• WHAT IS BEING ASKED: In the passage on Gallup immigration polling, what share of independents this year say immigrants are good for the country?

• DOCUMENT SECTION:
=== Begin Enclosure ===
In general, Americans’ views of immigration policies have shifted dramatically in the last year, the Gallup polling shows — including among Republicans, who have become much more content with immigration levels since Trump took office but who have also grown more supportive of pathways to citizenship for people in the country illegally.

The broader trend also shows that public opinion is generally much more favorable to immigrants than it was decades ago.

Americans’ more positive view on immigration is driven primarily by a shift among Republicans and independents.

About two-thirds of Republicans now say immigrants are “a good thing” for the country, up from 39% last year. And independents moved from about two-thirds last year to 80% this year.

You might think that support fro Trump would be cratering in the Hispanic community. But one poll found that Hispanic and Black support for Trump’s deportation policy has surged recently. However I had never heard of this polling outfit Cygnal. Other polls have shown a decrease in support.

I find it hard to believe that this war waged on the Hispanic community is not antagonizing them. Perhaps it is a sign of how once people have joined a cult, which is what Trumpism is, it is hard for them to leave.
=== End Enclosure ===
• MATERIAL SUPPLIED:
=== Begin Enclosure ===
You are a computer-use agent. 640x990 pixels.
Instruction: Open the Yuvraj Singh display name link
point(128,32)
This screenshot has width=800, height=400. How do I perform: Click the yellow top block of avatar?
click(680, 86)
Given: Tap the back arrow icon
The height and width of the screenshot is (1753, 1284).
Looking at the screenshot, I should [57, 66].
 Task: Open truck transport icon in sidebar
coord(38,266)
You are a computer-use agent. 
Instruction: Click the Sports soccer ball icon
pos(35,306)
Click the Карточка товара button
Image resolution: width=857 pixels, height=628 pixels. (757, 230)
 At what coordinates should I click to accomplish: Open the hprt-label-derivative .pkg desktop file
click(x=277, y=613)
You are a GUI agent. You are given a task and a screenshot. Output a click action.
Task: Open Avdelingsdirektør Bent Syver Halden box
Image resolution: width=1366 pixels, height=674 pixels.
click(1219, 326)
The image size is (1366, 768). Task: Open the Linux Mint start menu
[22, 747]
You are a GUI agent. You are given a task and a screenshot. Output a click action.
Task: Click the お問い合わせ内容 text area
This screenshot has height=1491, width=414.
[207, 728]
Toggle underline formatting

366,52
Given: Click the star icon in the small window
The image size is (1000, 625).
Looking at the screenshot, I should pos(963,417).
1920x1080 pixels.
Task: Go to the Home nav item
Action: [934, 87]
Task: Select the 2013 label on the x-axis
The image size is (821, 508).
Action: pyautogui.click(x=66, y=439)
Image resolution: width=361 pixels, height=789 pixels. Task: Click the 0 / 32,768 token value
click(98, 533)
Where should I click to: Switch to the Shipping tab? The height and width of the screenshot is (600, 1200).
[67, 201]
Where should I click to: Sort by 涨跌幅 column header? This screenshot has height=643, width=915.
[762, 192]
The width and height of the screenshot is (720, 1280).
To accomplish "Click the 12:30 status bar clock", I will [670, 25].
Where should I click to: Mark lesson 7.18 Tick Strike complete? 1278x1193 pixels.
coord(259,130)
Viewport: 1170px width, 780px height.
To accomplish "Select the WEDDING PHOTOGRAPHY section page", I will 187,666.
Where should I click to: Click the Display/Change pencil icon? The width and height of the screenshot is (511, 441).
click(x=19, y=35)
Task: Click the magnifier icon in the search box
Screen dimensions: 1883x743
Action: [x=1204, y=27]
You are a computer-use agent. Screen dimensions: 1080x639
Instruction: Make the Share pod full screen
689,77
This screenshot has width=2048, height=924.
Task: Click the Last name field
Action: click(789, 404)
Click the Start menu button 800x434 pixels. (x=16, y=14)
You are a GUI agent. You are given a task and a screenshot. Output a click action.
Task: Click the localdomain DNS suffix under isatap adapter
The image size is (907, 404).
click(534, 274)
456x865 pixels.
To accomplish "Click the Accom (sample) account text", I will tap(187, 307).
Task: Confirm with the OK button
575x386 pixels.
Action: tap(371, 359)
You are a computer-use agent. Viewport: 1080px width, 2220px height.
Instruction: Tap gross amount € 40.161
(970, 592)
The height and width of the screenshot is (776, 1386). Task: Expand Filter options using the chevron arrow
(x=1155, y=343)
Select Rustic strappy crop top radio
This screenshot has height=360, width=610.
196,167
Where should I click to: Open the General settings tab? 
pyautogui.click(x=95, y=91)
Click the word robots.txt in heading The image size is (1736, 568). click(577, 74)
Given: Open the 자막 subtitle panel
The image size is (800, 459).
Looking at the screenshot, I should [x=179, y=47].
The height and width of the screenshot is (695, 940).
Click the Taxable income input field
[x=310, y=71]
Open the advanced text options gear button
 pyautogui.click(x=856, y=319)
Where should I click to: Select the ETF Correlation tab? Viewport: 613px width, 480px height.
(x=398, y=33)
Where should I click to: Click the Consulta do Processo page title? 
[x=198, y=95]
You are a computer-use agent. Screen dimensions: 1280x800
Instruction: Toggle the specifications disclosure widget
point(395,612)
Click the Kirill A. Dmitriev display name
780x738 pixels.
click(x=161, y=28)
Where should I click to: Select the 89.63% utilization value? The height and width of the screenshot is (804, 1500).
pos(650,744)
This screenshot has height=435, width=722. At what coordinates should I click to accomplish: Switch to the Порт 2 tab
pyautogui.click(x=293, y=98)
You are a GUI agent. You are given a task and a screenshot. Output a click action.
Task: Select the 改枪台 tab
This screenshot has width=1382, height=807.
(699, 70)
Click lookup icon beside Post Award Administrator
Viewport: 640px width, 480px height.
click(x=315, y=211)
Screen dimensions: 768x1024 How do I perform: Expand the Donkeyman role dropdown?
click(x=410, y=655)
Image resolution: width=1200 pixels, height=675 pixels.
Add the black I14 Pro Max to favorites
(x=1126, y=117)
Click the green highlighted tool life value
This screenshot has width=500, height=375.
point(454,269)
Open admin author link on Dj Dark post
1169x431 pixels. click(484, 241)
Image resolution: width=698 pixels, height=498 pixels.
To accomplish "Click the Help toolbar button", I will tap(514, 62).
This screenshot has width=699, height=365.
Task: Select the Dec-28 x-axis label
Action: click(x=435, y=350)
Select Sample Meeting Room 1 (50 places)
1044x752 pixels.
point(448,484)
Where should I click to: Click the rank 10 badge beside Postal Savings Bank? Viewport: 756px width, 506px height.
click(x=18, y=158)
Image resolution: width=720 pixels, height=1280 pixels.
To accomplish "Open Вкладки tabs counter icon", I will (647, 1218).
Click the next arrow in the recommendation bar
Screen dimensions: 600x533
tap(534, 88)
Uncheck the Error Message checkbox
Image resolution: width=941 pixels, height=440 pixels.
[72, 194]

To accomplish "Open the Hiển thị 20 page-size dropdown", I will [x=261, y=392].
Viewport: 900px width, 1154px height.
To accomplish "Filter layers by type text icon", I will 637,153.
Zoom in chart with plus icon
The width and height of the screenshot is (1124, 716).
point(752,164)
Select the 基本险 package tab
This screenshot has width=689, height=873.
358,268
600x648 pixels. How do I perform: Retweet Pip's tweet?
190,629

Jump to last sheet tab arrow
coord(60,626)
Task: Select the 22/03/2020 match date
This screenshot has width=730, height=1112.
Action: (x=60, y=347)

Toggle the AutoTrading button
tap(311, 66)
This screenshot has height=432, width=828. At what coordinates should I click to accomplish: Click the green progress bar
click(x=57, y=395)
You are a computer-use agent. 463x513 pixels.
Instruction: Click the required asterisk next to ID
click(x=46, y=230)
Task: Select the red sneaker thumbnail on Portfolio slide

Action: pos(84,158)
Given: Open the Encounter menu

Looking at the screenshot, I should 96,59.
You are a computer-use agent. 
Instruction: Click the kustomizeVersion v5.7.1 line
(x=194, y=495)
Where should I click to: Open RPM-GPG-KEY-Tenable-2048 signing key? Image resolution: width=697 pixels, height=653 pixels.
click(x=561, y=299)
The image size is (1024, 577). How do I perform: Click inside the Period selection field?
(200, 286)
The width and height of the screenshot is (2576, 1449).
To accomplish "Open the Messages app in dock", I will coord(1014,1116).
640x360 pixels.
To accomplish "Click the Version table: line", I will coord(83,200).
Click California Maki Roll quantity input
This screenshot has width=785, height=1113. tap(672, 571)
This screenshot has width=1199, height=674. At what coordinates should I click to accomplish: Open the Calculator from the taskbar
=== End Enclosure ===
• ANSWER: 80%